• _Records from a data collection_:
---*---

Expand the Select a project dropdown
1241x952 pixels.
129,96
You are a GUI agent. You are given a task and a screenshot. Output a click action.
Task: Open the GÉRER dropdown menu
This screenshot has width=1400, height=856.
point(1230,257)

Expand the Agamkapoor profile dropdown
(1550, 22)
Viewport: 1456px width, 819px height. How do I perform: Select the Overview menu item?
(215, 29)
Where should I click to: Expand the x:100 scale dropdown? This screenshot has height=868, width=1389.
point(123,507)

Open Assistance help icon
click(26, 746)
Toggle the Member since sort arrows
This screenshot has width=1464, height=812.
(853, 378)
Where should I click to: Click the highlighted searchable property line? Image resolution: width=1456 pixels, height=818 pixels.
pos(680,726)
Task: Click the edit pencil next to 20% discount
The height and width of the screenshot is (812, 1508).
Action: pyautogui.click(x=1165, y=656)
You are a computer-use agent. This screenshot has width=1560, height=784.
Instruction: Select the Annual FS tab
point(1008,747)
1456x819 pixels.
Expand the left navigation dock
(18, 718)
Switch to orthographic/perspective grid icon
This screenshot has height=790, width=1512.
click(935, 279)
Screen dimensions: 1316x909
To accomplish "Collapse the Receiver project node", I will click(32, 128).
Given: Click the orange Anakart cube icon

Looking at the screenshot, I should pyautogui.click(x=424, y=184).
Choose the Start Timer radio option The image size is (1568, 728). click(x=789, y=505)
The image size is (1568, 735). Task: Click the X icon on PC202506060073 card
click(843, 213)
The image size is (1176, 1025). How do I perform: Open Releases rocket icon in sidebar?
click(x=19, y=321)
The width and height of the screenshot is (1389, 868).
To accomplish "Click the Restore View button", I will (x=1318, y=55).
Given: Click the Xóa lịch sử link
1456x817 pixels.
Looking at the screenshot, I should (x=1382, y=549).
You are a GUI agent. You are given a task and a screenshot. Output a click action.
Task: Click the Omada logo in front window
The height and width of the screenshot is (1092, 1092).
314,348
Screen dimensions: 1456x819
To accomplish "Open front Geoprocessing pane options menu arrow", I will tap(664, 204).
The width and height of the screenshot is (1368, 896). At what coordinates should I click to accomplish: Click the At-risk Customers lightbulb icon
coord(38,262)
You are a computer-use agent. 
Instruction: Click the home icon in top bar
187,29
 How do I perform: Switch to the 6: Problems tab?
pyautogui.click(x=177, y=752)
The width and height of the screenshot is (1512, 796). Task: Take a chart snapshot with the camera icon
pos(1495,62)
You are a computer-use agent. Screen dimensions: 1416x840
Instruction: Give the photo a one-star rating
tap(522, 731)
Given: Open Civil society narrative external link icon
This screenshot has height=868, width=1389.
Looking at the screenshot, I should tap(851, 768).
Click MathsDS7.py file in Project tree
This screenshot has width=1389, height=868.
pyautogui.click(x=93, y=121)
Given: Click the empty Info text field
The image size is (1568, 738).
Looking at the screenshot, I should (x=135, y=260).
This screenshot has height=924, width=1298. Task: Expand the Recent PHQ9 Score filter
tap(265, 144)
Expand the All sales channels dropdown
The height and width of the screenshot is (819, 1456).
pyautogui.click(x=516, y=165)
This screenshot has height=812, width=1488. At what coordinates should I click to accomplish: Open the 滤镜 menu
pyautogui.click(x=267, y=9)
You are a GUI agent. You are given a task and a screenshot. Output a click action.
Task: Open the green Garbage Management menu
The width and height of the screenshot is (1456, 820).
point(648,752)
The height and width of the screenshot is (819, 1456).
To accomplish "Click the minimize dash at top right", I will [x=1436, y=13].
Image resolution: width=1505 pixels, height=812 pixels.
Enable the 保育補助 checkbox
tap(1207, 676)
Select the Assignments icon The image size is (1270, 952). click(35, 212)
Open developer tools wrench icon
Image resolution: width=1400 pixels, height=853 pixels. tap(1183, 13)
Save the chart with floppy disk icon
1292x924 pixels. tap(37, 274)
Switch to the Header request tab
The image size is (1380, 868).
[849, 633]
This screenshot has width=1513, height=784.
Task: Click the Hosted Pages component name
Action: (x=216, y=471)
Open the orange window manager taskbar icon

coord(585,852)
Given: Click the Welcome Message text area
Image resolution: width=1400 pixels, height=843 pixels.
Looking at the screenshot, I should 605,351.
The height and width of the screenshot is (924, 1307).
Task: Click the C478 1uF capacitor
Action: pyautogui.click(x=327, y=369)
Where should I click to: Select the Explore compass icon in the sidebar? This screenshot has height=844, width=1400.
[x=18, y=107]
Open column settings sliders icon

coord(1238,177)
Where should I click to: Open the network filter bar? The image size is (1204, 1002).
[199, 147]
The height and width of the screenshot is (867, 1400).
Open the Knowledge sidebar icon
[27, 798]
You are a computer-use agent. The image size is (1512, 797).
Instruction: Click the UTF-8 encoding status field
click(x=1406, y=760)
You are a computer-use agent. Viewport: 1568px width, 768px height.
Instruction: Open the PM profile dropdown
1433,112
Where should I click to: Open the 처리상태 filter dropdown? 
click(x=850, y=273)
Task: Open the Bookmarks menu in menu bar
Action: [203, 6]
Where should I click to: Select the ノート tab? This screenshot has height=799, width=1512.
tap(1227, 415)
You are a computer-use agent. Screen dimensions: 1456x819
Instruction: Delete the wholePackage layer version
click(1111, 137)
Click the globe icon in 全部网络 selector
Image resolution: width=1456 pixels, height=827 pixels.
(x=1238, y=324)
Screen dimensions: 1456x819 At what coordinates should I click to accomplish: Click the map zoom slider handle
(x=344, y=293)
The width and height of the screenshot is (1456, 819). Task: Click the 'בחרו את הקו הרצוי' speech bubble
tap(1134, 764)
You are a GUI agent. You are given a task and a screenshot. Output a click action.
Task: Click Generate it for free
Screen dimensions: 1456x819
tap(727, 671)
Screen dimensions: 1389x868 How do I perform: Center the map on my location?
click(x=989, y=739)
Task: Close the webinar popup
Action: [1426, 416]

---*---

• _ACTIVITY_: Gather up the lines containing the word "link" from these records and copy them.

• _RESULT_:
Given: Click the Xóa lịch sử link
Given: Open Civil society narrative external link icon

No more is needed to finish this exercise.